Since all of those hurtful words were nonsensical rot coming from your abuser, and they have nothing to do with who you really are (in spite of whatever faults you may actually have, which may have given him an excuse to blow up at you or insult you); I am now giving you the right to regard yourself as being the opposite of all those mean labels.

Learn to love yourself again.

What I’m proposing isn’t sentimental fluff. It’s based on Hegelian dialectics, the idea that there’s a unity connecting all opposites. Consider those vicious words to be the thesis; what you should be thinking about yourself is the negation of those words; a sublation of these contradictions should resolve into your True Self.

So, to negate your abuser’s thesis about you is to say to yourself that the real you is none of those awful things he or she called you. You can’t just know this intellectually; you must feel it, and repeat an affirmation of all that is good about you, over and over again, as a negation of all that verbal abuse you heard. You must transform the negative beliefs you currently, instinctually believe, into positive beliefs, also instinctually believed.

This will be a gradual process; the change won’t occur overnight. Resist the urge to repeat in your mind the negative self-talk your abuser imposed onto you, and repeat, like a mantra, the positive opposites of all that verbal abuse. It won’t be easy, for as I said above, what I’m proposing isn’t mere sentimentality.
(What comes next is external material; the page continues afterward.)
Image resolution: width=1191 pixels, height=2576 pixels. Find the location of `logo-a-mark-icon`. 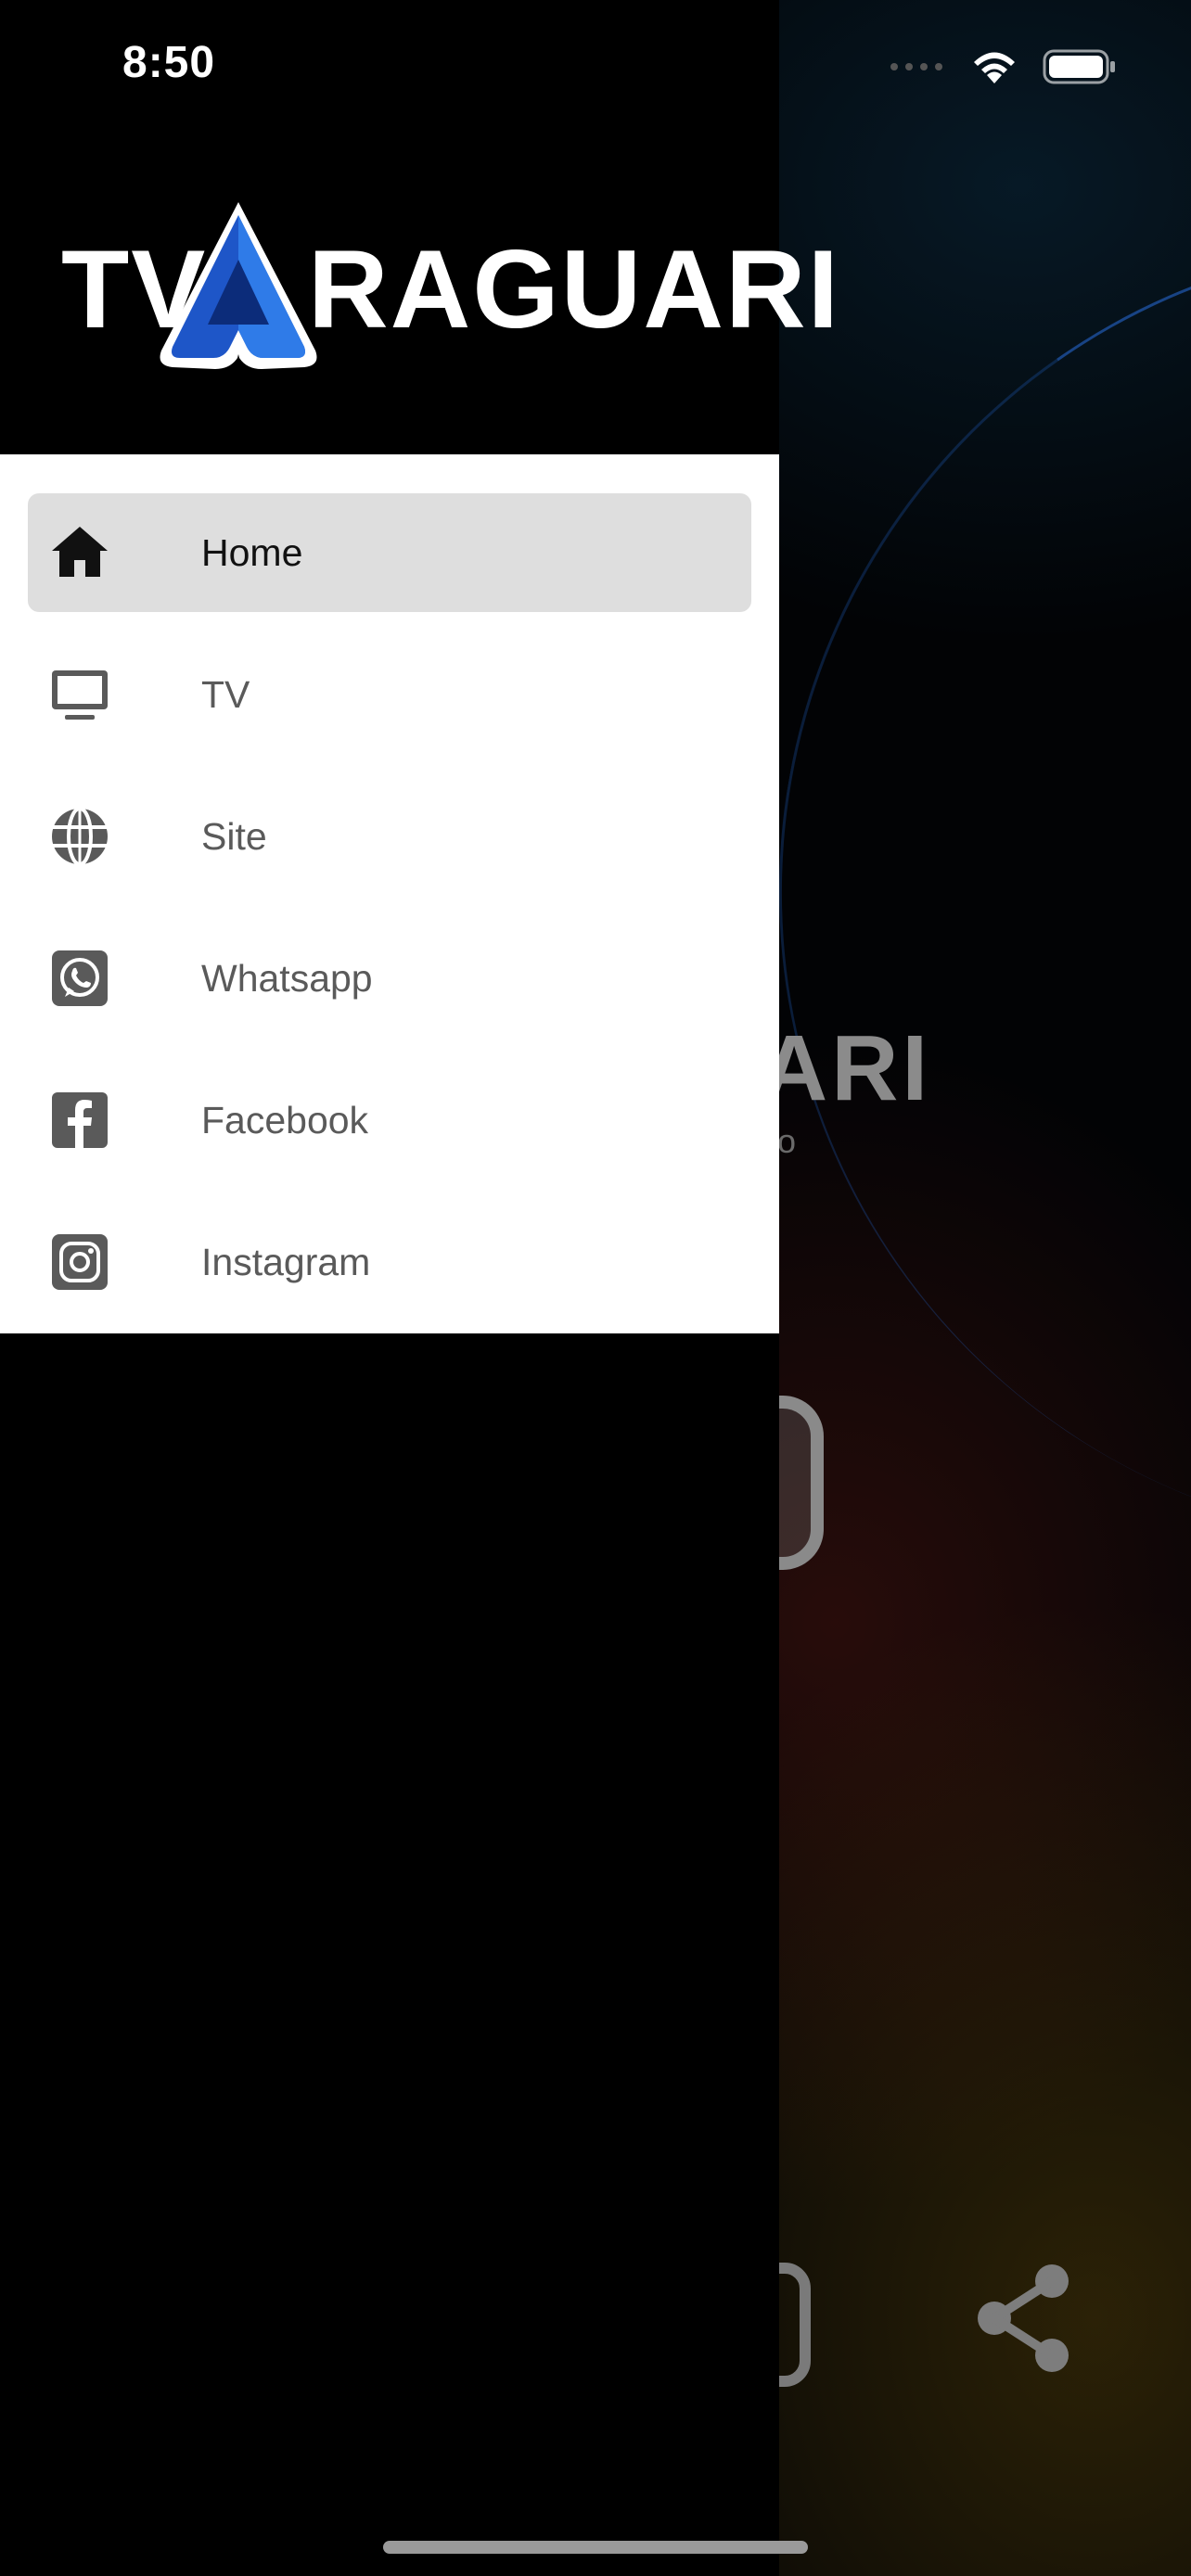

logo-a-mark-icon is located at coordinates (238, 286).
List out every horrible thing he or she said to you, to manipulate you into thinking you’re stupid, wimpy, selfish, immature, irresponsible, talentless, or whatever nonsense he or she was projecting onto you. Then, beside each nasty descriptive, write its opposite: intelligent, strong, caring, mature, responsible, talented, etc. Don’t be afraid to consider the possibility that you have, at least in part, those good qualities.

Reawaken the inner child, your True Self.

No, you aren’t fooling yourself: you’re offsetting years of verbal poisoning squirted into your ears, squirted in to fool you into thinking you are whatever the narcissist needed you to be. By repeating these affirmations over time, you’ll be transitioning into a new you…your True Self.

As for your actual flaws and imperfections, that’s where the sublation of the dialectic comes in. This working-through process of resolving the contradiction between the narcissist’s cruel thesis of you, as cancelled out with your self-caring negation of those cruel words, will sublate into a realistic assessment of your faults.

…and you won’t hear those faults in the voice of a narc.